# 1:29 Detail parts



## Burl (Jan 2, 2008)

As a scratch-builder, one thing I have always felt was lacking in the 1:29 market were AB components. In the past, when I did resin kits, I always found myself cobbling something together just to get me through the next kit. I guess there were passable, from 3 feet away, but I always felt like they were a weak point for me. In the past few months, I’ve got my feet wet in 3d modeling & printing. Now I finally feel like I can offer something I’m happy with.


See: http://www.shapeways.com/shops/burlrice


These are designed with the hobby caster in mind, so you can make an RTV mold and cast your own (if you’re so inclined), or you can use them as they come from the printer.
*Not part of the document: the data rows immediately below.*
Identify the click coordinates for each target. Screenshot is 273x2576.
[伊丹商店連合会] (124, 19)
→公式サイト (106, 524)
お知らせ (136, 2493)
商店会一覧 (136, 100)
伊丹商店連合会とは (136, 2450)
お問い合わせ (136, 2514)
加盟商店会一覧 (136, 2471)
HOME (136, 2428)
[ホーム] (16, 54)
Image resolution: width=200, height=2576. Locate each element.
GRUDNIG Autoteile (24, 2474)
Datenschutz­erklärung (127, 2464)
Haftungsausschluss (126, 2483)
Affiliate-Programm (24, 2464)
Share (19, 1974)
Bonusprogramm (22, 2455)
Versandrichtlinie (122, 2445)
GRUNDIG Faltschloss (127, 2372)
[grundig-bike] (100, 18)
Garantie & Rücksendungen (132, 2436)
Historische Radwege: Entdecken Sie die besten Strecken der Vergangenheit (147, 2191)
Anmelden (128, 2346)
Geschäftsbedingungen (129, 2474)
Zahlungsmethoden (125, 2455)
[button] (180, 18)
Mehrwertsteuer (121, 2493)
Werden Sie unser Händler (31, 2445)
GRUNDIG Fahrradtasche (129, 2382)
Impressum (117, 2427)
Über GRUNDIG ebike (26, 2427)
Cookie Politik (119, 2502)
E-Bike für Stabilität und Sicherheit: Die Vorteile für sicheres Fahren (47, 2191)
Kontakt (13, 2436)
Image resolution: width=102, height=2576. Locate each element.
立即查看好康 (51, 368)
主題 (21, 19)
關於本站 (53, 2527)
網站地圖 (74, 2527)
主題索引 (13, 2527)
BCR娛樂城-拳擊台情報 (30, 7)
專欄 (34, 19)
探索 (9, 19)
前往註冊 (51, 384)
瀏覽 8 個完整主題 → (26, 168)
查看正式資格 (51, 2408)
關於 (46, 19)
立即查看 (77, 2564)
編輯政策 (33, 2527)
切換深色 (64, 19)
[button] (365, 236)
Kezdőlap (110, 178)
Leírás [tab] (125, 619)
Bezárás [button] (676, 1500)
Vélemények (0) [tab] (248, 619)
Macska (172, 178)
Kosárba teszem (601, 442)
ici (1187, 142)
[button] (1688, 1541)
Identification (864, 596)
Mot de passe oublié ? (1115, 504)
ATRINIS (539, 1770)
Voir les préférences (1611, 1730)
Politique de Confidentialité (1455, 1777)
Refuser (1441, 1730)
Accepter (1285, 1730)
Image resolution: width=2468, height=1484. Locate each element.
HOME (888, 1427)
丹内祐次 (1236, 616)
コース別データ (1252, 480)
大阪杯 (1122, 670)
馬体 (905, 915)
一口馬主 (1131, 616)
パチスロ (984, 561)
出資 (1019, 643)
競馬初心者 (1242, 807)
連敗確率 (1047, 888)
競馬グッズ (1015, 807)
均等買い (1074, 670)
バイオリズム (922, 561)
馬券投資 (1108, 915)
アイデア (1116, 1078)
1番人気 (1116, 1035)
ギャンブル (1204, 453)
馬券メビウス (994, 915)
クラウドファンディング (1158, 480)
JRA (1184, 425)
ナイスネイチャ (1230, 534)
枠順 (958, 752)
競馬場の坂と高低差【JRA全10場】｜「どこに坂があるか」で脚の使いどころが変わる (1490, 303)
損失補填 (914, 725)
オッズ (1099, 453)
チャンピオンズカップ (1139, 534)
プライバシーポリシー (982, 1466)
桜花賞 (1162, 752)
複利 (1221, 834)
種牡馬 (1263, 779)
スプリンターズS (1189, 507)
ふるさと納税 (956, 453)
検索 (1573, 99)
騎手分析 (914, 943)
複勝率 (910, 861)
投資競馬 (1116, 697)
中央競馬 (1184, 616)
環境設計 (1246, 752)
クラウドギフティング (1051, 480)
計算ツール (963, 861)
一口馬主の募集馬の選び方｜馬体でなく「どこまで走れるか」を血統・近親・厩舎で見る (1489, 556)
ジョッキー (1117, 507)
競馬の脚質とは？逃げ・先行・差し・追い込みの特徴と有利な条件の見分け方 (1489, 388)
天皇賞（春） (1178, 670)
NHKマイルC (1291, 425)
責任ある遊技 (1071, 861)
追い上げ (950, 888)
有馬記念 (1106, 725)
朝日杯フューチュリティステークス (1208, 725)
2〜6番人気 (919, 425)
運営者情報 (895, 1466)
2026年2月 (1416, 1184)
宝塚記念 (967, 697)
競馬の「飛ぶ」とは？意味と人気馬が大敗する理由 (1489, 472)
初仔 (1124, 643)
Right now, I’m only offering the whole set for sale. There are other models you can look at, but they are not for individual sale. The reason being: shapeways has a $5 minimum base charge, plus actual volume of the print. So its considerably cheaper to do the set.


I hope some of you find this of use,
Burl Rice


----------



## DTI356 (Jan 3, 2008)

Burl, 

Thanks for offering these. Yes, they fill a big void to the scratch builder. Most of the parts available from manufacturers are basic or simplified. Your 3D models look quite good. I'll be eager to see how these parts look from the printer (Shapeways). It appears your skills in Sketch-up are pretty advanced....nice work. 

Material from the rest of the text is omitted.